Сельма и Хаим в 1999 году
За месяц до её смерти корреспондент нидерландской газеты ‘Volkskrant’ Розанна Кропман взяла интервью у детей Сельмы и Хаима: семидесятидвухлетней Алиды и семидесятилетнего Фреда. Алида рассказала, что её родители часто выступали в школах с рассказом о своём лагерном прошлом. «Отец заранее записывал своё выступление полностью, мама же писала лишь коротенькие записочки-подсказки. Она хранила их в специальной шкатулке. На них можно прочитать следующее: ‘родилась в Голландии’, ‘скрывалась в Утрехте по тайному адресу’, ‘лагерь Вюгт’, ‘лагерь Вестерборк’, ‘три дня на поезде в Польшу, ‘лагерь уничтожения’ ‘восстание, у меня тиф’. После такого… не могу найти слов. В общем, пережив всё это, наверно, трудно быть хорошими родителями. Я бы не назвала маму ласковой и заботливой. Между нами не было теплоты и доверия. Думаю, что не стоит её в этом винить: ведь ей было всего двадцать, когда её депортировали в Собибор».
Алида показала журналистке письмо, написанное Хаимом незадолго до смерти. Там есть такие слова: «Дорогие дети, хочу, чтобы вы знали, что мы вас очень любим. Но у нас была тяжёлая жизнь. Мы надеемся, что не причинили вам много боли нашим прошлым. К сожалению, мы не смогли скрыть его от вас…». Алида: «В какой-то момент — много лет назад — я и мама договорились больше никогда не говорить о войне. Это было не её, а моё желание. Потом я пятнадцать лет посещала психиатра, что мне очень помогло. Мой диагноз звучал примерно так: психологическая травма как следствие военного прошлого родителей».
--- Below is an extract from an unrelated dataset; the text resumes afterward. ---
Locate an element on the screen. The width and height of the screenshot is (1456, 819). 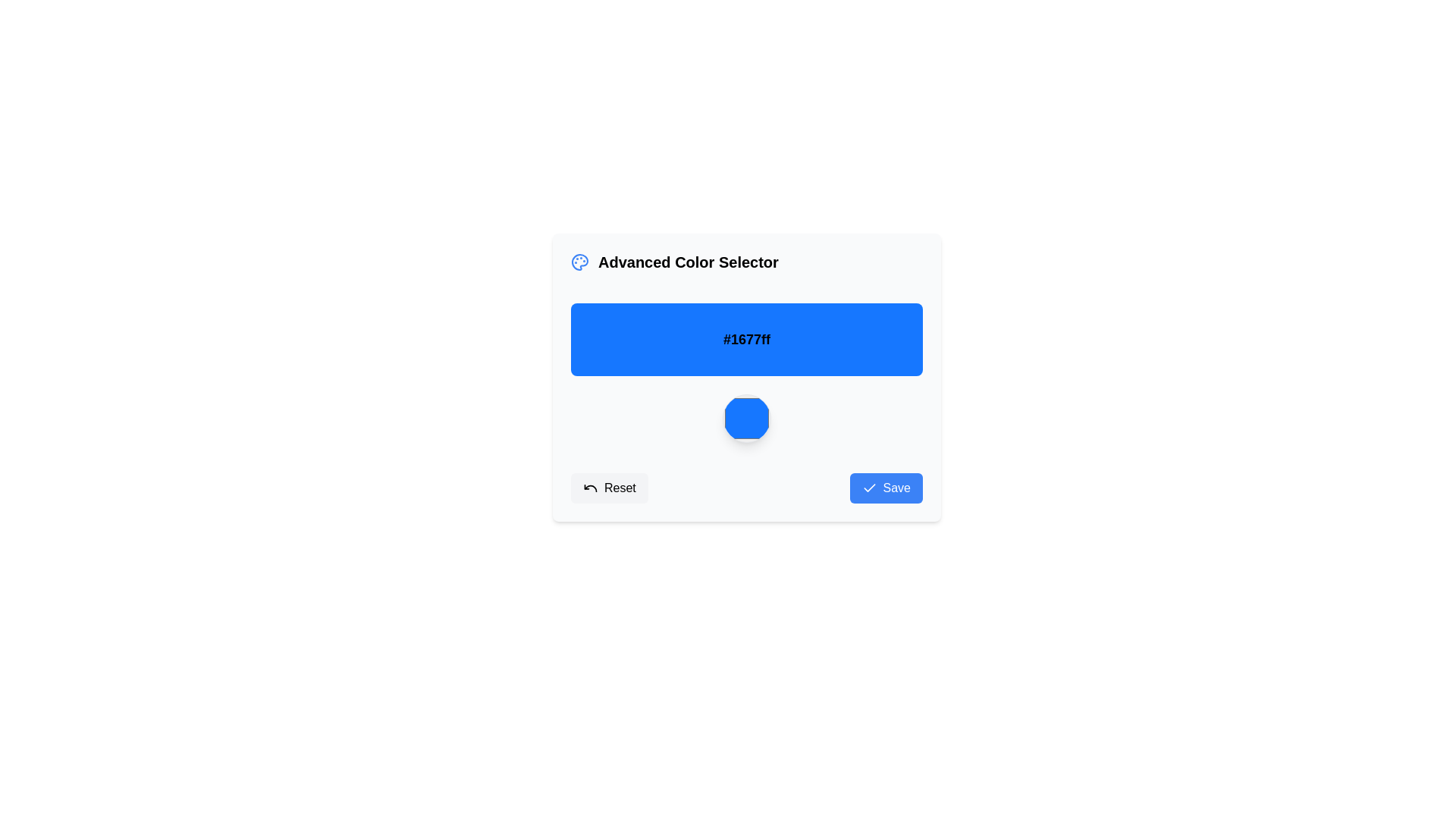
the interactive color input field, which is a circular element filled with bright blue color and located below the text '#1677ff' is located at coordinates (746, 418).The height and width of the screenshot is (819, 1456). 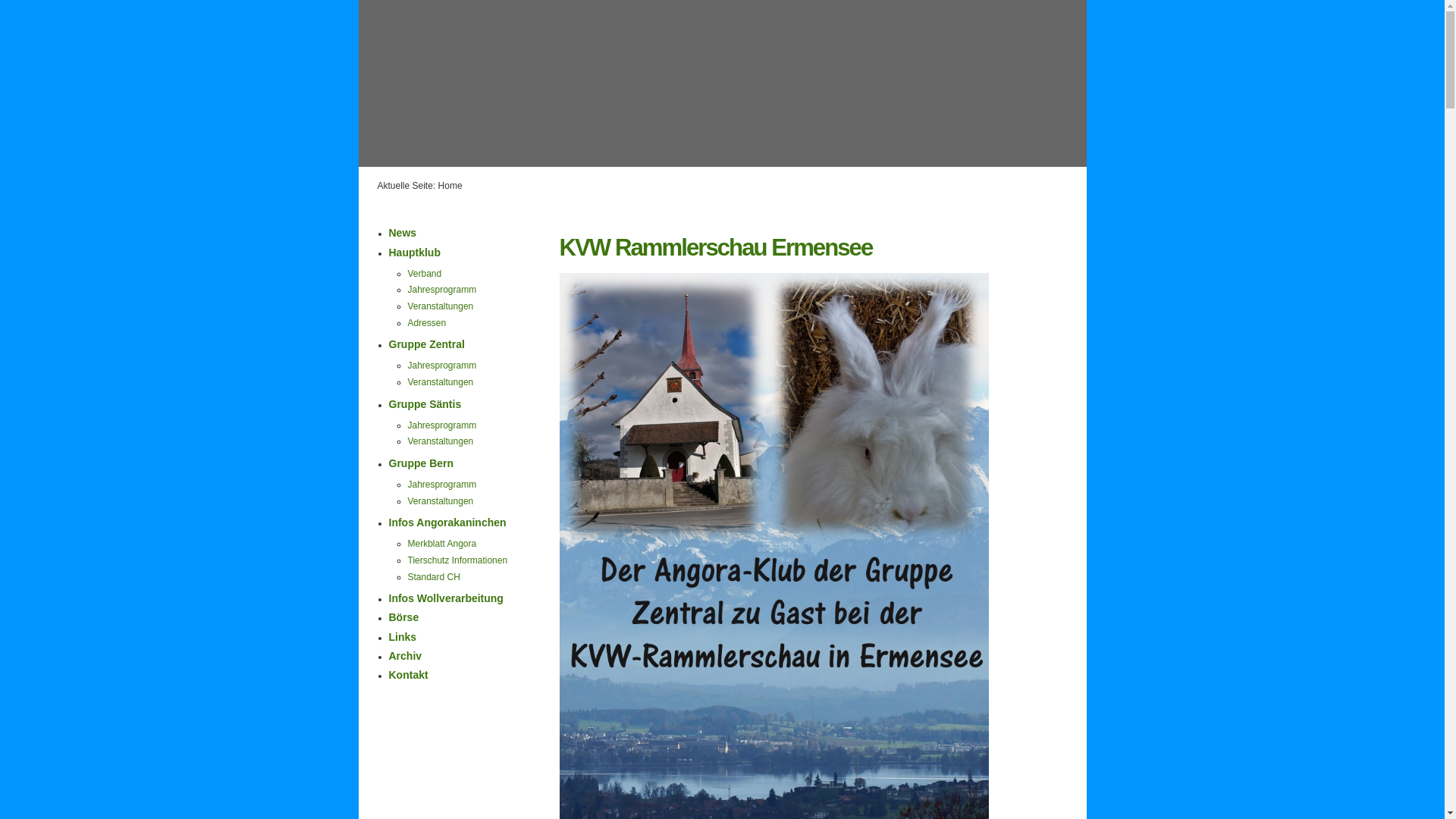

Брат Алиды, Фред: «Мои основные детские воспоминания о маме и папе — это их ненависть к немцам и страх, что снова случится катастрофа. И ещё — их враждебное и недоверчивое отношение к миру и, прежде всего, к властям любого уровня. Последнее так прочно утвердилось во мне, что я до сих нервничаю перед обращением в любое окно администрации. Отец всегда избегал конфликтов, старался не выделяться. Жил тихо, незаметно. Мне же хотелось другого папу: лидера, борца… А мать… Не знаю, какой она была до войны. В моих глазах она была трудным человеком, неприспособленным к жизни. Например, если мы сидели в театре, и ей не нравилось представление, она вставала и громко заявляла об этом. Она легко оскорбляла и обижала людей. Может, она была бы другой, если бы мы остались в Израиле? Наша семья жила там несколько лет, в 50х годах. Мать говорила, что это было самое счастливое время её жизни. Но отец не хотел, чтобы его призвали в армию, поэтому мы уехали».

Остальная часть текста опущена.